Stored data

▶

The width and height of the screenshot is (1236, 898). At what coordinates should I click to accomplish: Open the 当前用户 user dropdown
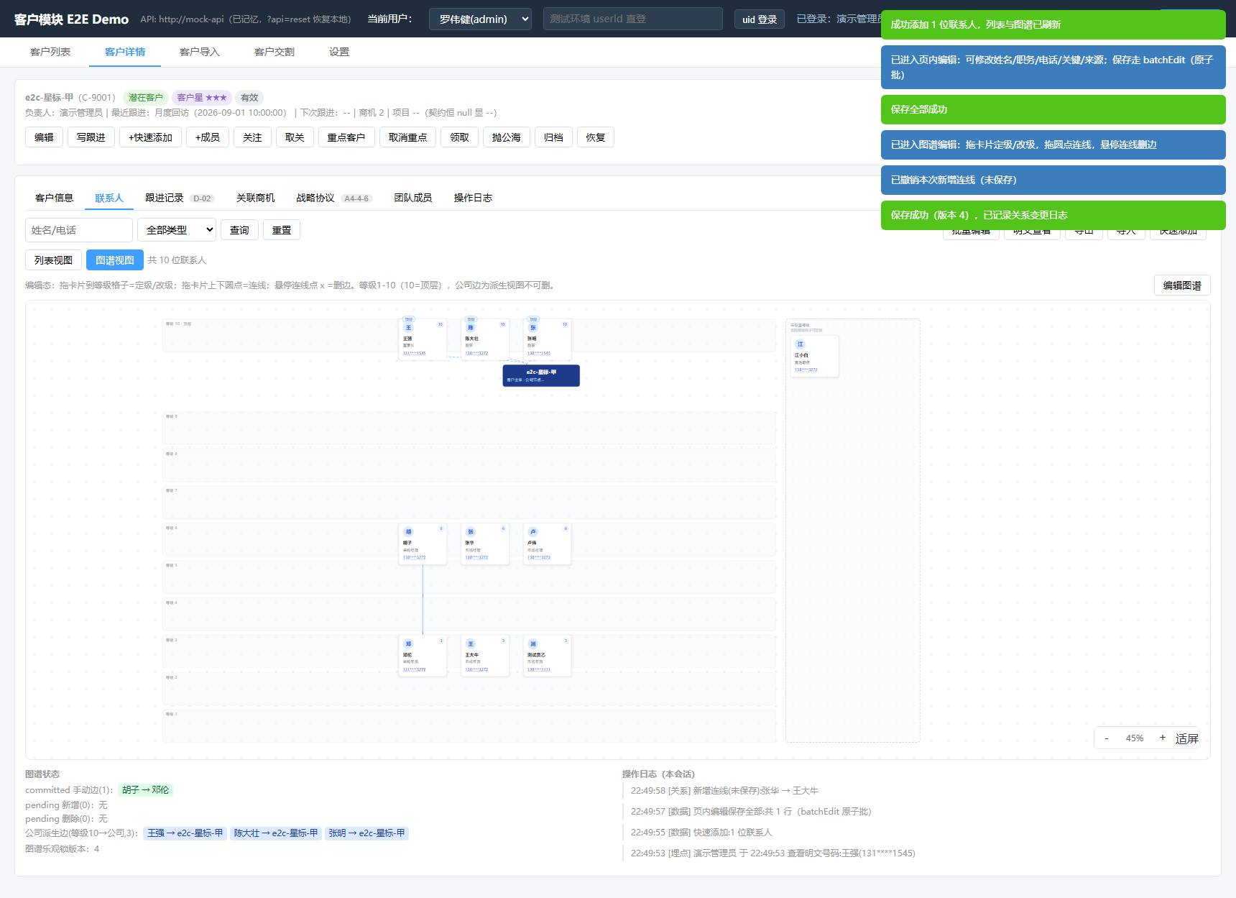pos(480,19)
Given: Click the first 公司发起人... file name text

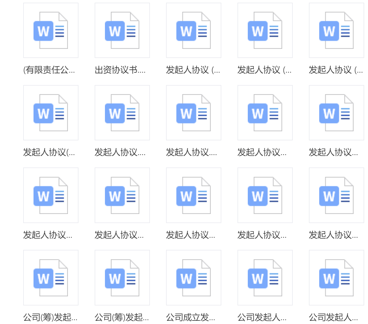Looking at the screenshot, I should [262, 317].
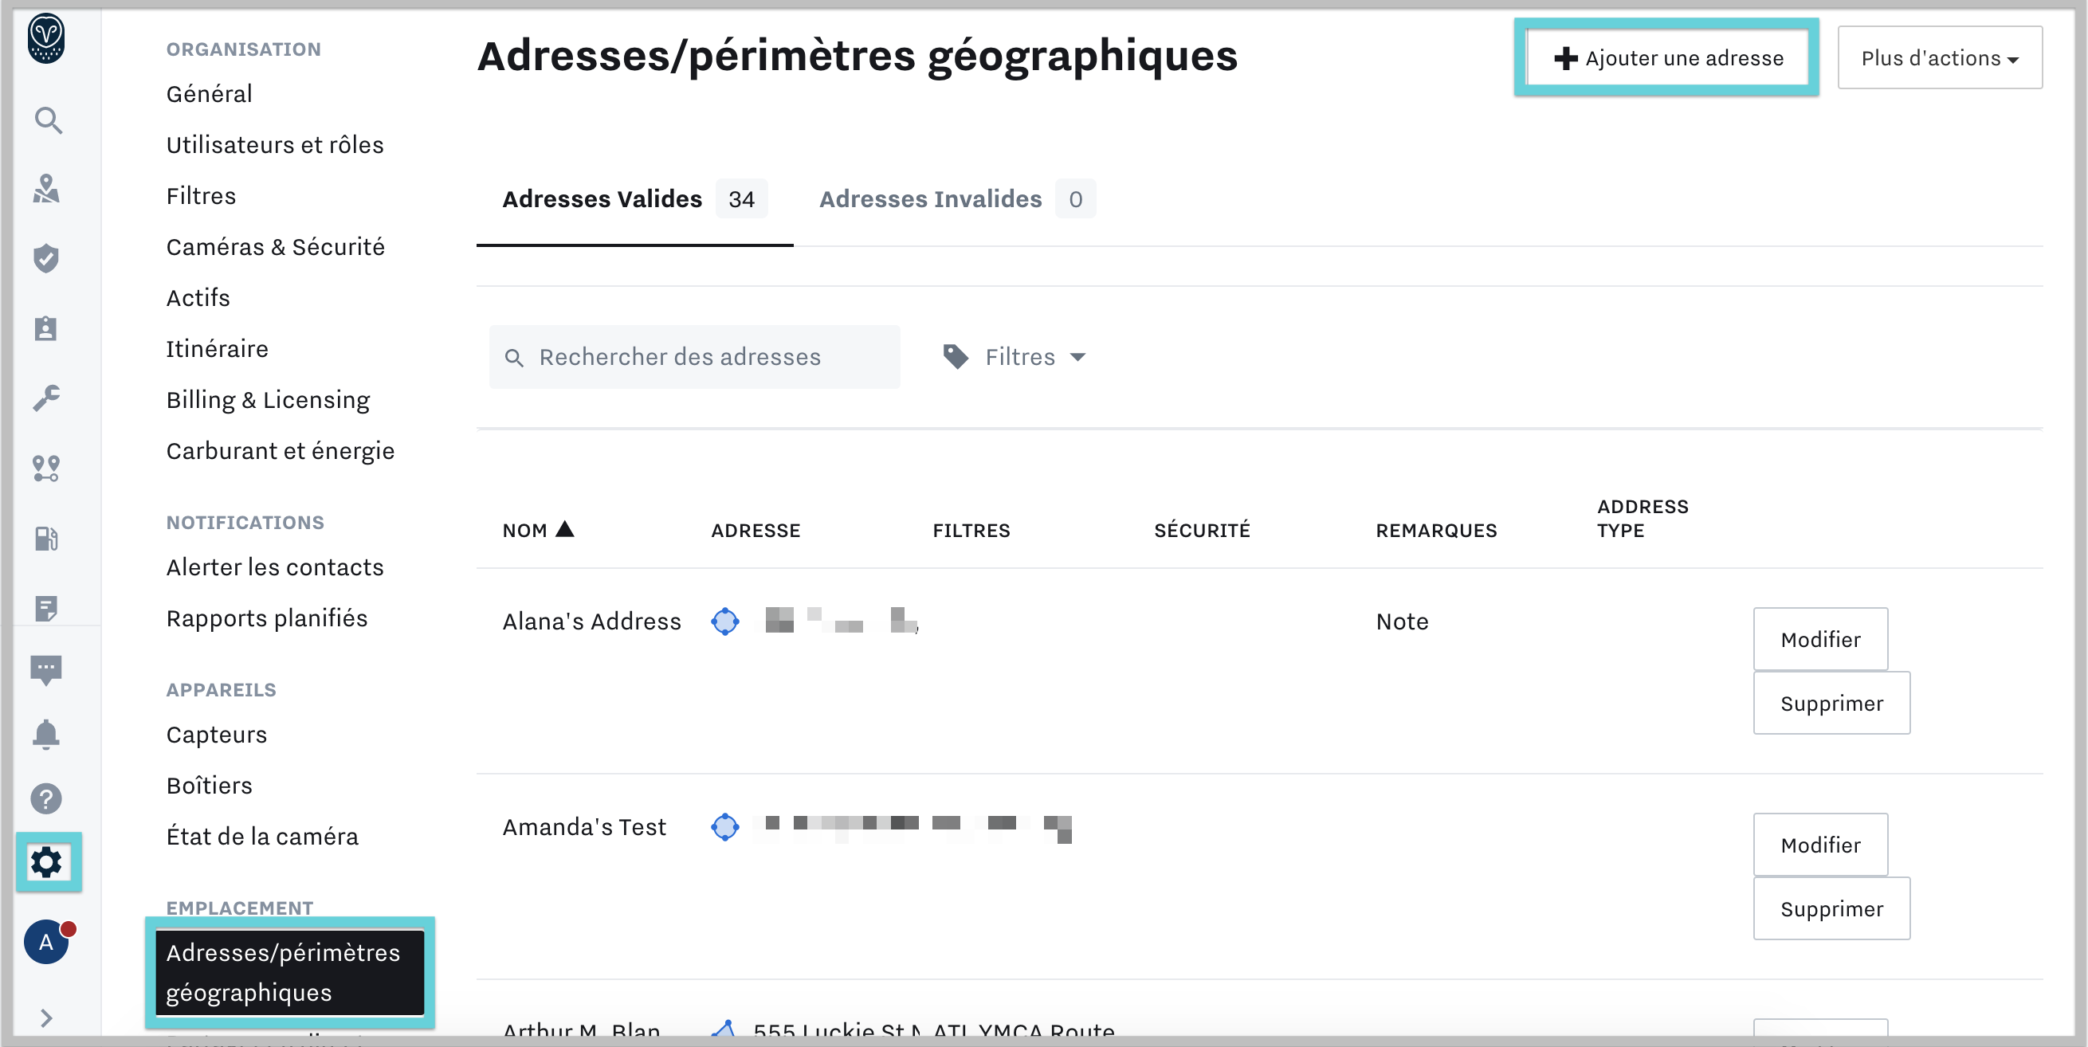Open the chat messages icon
The width and height of the screenshot is (2088, 1047).
click(x=47, y=669)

◀

- WHAT TO WORK ON -
Would you give the data above again word for word, minus the pictures?

- SOLUTION TO THE PROBLEM -
The width and height of the screenshot is (1236, 898). At what coordinates should I click to accomplish: Open the 当前用户 user dropdown
pos(480,19)
Given: Click the first 公司发起人... file name text

Looking at the screenshot, I should [262, 317].
Open the chat messages icon
The width and height of the screenshot is (2088, 1047).
click(x=47, y=669)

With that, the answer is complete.